Due gatti che giocano con il topo, lo buttano per aria e lo riprendono. Il paese che ha inventato Mickey Mouse e Speedy Gonzales, il piccolo che vince contro il più grosso, ha capovolto la favola, ci ha riportato con i piedi per terra, anzi con le zampe, che rende meglio. Abbiamo visto in diretta tv qual è il trattamento riservato ai deboli nell’era di Trump e di Putin.
Questi due almeno li conoscevamo: Putin, un presidente a vita che non bisogna chiamare dittatore, i cui oppositori muoiono assassinati; Trump, un tycoon che ha scansato i processi grazie all’elezione ed è tornato alla Casa Bianca per regolare i conti con gli oppositori interni e il resto del mondo.
Giove li fa e poi li accompagna, sarà ancora vero?
Quello che sorprende, almeno me, nell’agguato al povero Zelensky, è il vicepresidente americano. J.D. Vance non corrisponde all’idea che ha dato di sé, o che io mi ero fatto, nel libro autobiografico “Elegia americana” (titolo edulcorato dell’edizione italiana, l’originale è “Hillbilly Elegy”, dove hillbilly vuol dire montanaro ma in senso dispregiativo, buzzurro).

Vance proviene da una famiglia disastrata, abbandonato dal padre quand’era ancora piccolo, madre drogata che passava da un compagno all’altro e negli intervalli finiva ricoverata per disintossicarsi. Cresce con la nonna materna, un tipetto che girava con la pistola nella borsetta e la tirava fuori quando gli argomenti non bastavano.
L’ambiente sociale è quello del Kentucky e dell’Ohio anni Ottanta-Novanta, aziende in crisi, lavorazioni dismesse, occupazioni precarie, gente senza equilibrio che tirava a campare con sussidi di stato. Da adolescente i suoi compagni finivano morti per overdose. Se non ha fatto la stessa fine JD lo deve alla nonna, ad una buona stella e al corpo dei Marines dove si arruola. Ci passa quattro anni che sono la sua formazione. Poi ha la fortuna di trovare una fidanzata di classe sociale elevata che lo traina durante il periodo all’università di Yale, dove si laurea in legge. Ed eccolo qui, avvocato d’affari, politico di successo.

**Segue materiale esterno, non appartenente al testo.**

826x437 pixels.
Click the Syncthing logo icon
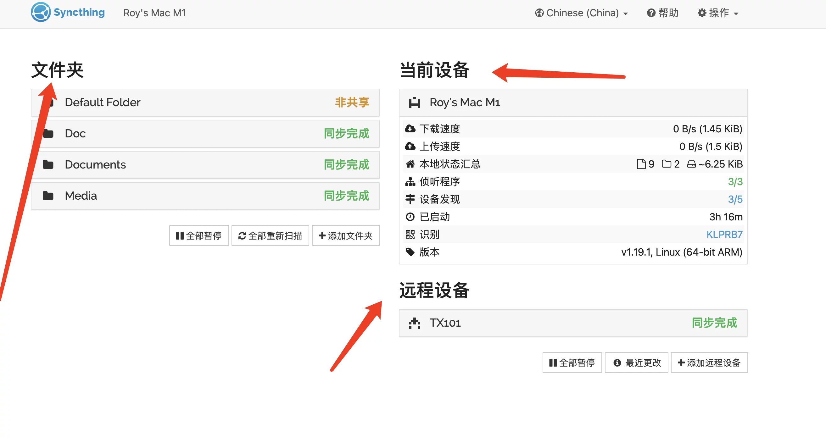[41, 12]
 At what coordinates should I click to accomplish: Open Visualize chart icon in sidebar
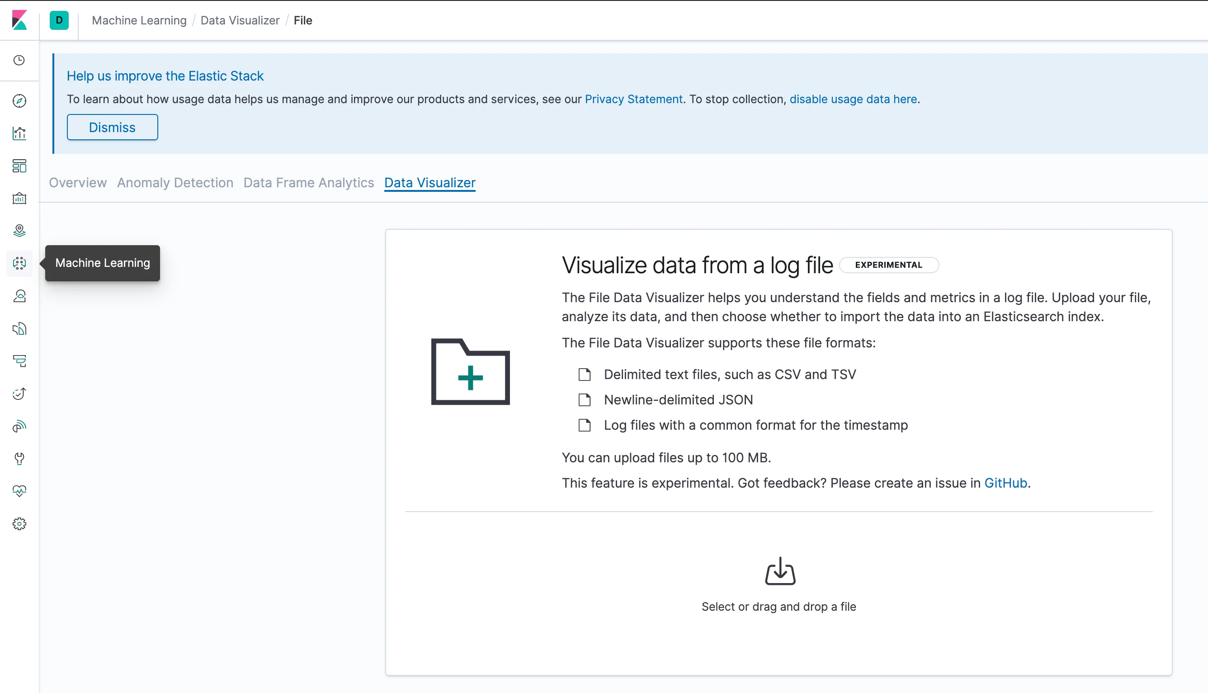19,134
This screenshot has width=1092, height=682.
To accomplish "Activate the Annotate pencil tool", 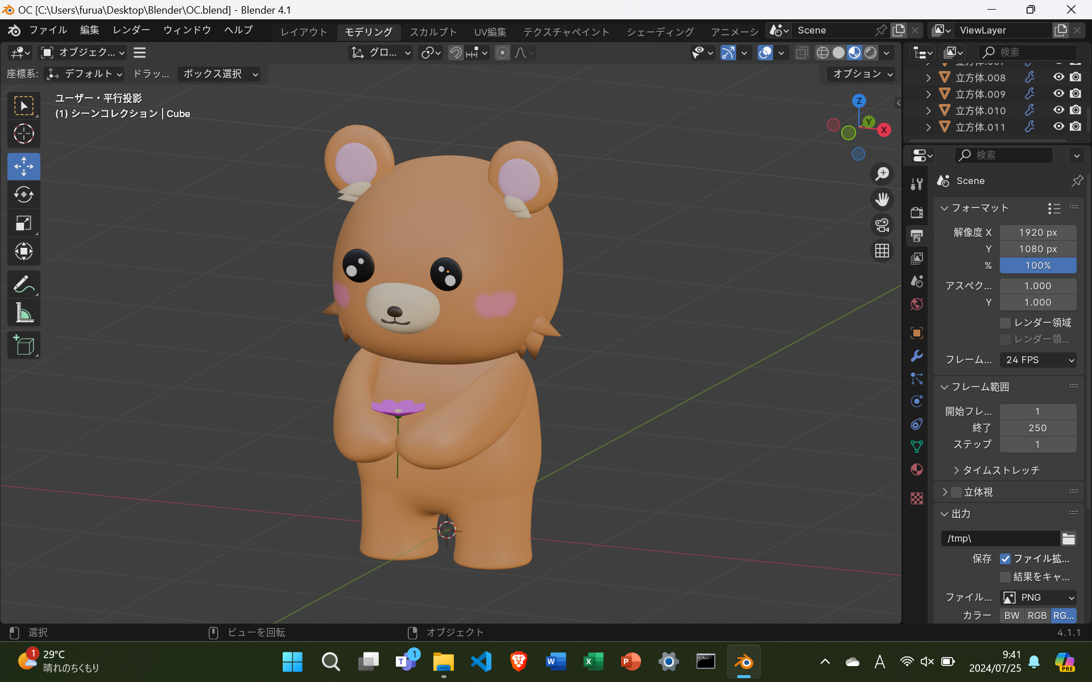I will (23, 284).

Ma l’orgoglio che traspare dalle pagine di quel libro fa a pugni con il JD Vance visto in tv. Un uomo dall’animo piccolo, che va in soccorso petulante del suo capo. Prima di parlare JD si liscia la cravatta, segno ben noto di egocentrismo, poi con il dito indice proteso apostrofa il povero Zelensky: «Hai mai detto grazie in tutto questo incontro, hai mai detto grazie a questo presidente che cerca di salvare il tuo paese?».
Zelensky cerca di rispondere sì, che ha detto grazie un sacco di volte. «No», gli obietta Vance, «lo scorso ottobre sei andato in Pennsylvania a fare campagna elettorale per gli oppositori di questo presidente».
Se fossimo a scuola si direbbe il primo della classe che fa il lecchino dando ragione al professore, il quale non ha bisogno di sentirsela dare per definizione. Questa venatura servile di Vance era l’ultima cosa che, date le premesse del libro, io mi sarei aspettato. E dire che la pubblicità esortava a leggerlo perché così si capiscono davvero gli Stati Uniti di oggi. Parole diverse ma il senso era questo. Dimostrazione invece di come, ancora una volta, la letteratura e la vita non coincidano.
Ad un certo punto Trump arriva anche a motteggiare Zelensky facendogli il verso: «Non voglio un cessate il fuoco, non voglio il cessate il fuoco, voglio questo, voglio quello. Ma prendi il cessate un fuoco, se c’è l’occasione, ti dico io, così i soldati e la gente del tuo paese finisce di farsi ammazzare». E Vance subito di rincalzo: «Ringrazia questo presidente e ammetti di aver torto, perché noi sappiamo che hai torto».
Avevano cominciato a prenderlo in giro per com’era vestito. É vero che Zelesnsky potrebbe portarsi anche camicia e cravatta quando va agli incontri internazionali, ma è sempre il capo di un Paese in guerra. Vance ha visto la guerra in Iraq, anche se non dalla prima linea, perché faceva l’addetto stampa. Trump invece la guarda in tv perché non ha fatto neanche il militare. O meglio, a 18 anni era nella squadra degli atleti dell’esercito e ha scansato il Vietnam per un “infortunio grave”, scrivono i suoi biografi. Infortunio grave e provvidenziale.